Even as an ancient head, I still teach, and Monday afternoons working on literacy with a less able group from Year 6 certainly had its moments.
Asked to write a story that might appeal to nursery children, Abdul decided upon The Magic Chicken as a title. After scribbling for several minutes, he suddenly appeared fazed. "How d'you spell bok?" he said. "Do you mean `book' or `back'?" I asked. "No, no," he said impatiently, "I mean the sound wot a chicken makes .. Bok bok bok . ".
Thomas, a highly intelligent eight-year-old, was at the other end of the scale. We admitted him without realising he'd already attended three other schools and was virtually uncontrollable. When he decided on his first morning he'd behave however he liked, I was forced to lead him very firmly from the classroom to the visitors' chairs outside my office, where he put his feet up and engrossed himself in a book.

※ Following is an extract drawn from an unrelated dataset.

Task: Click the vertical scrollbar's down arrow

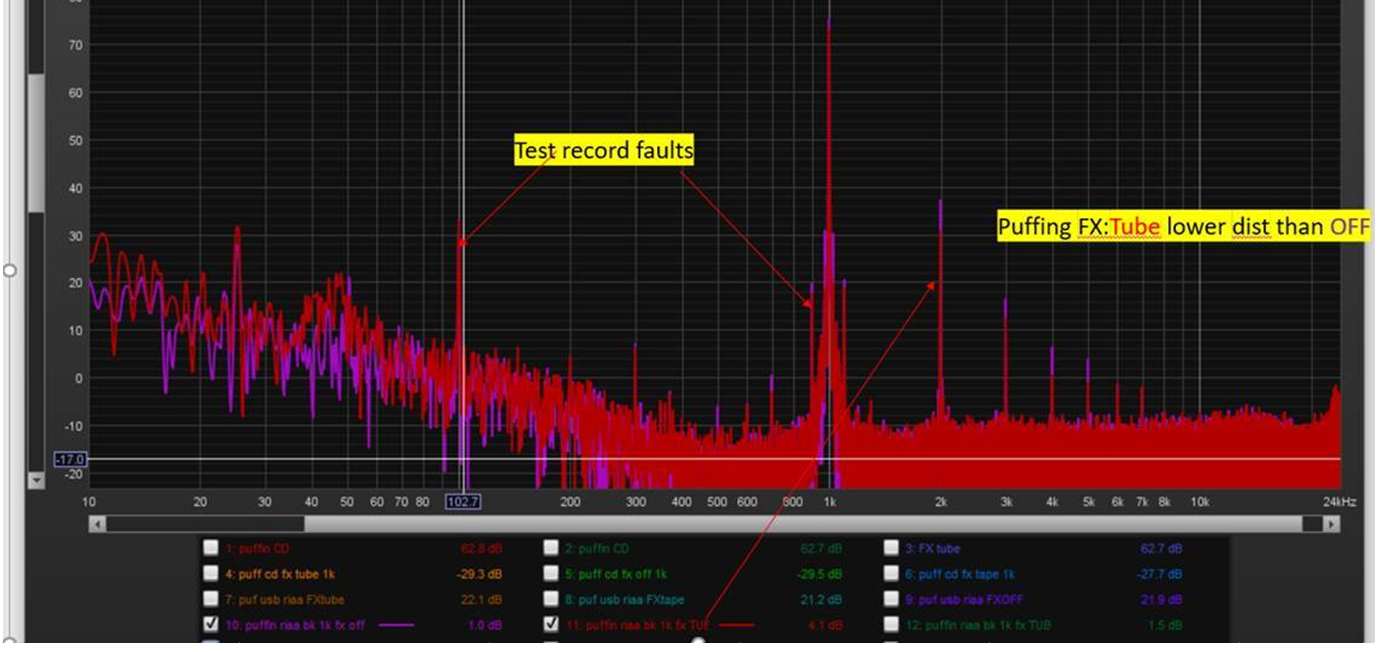Action: click(37, 481)
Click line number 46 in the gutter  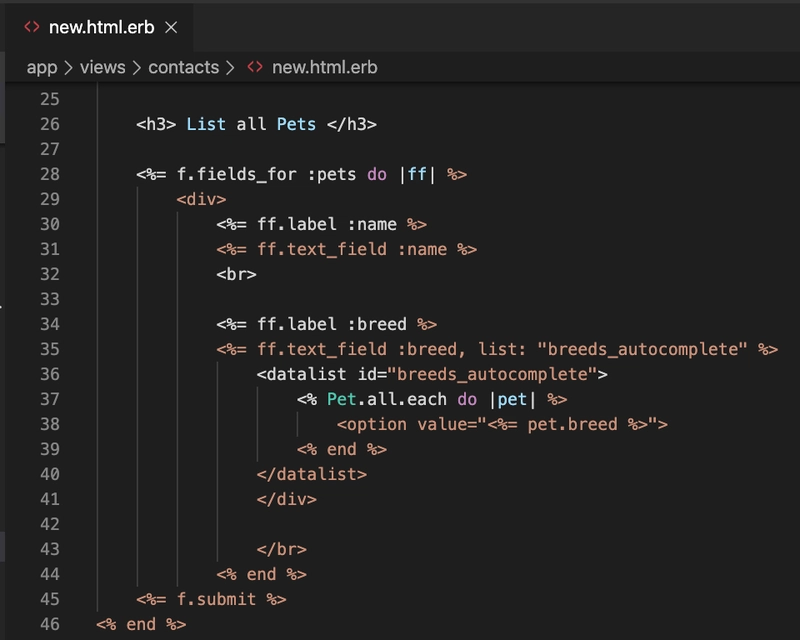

My new school improvement partner was visiting for the first time that morning and, when she appeared, she looked sympathetically at Thomas.
"Hello," she said. "Are you here because you're unwell?"
"Nah," Thomas replied cheerfully, "I've just been assaulted by the `edteacher."
But sometimes, a child's comment can elevate you for days. Rachel, like Thomas, had also joined us from another school, where she'd had a lean time. After a successful term and a starring part in the school play, she smiled at me one lunchtime and said "Sir, I don't want this term to end."
"Why's that, Rachel?" I asked.
"Because," she said, "it's been the happiest time of my life."
After a comment like that, who could say that this job isn't the best in the world?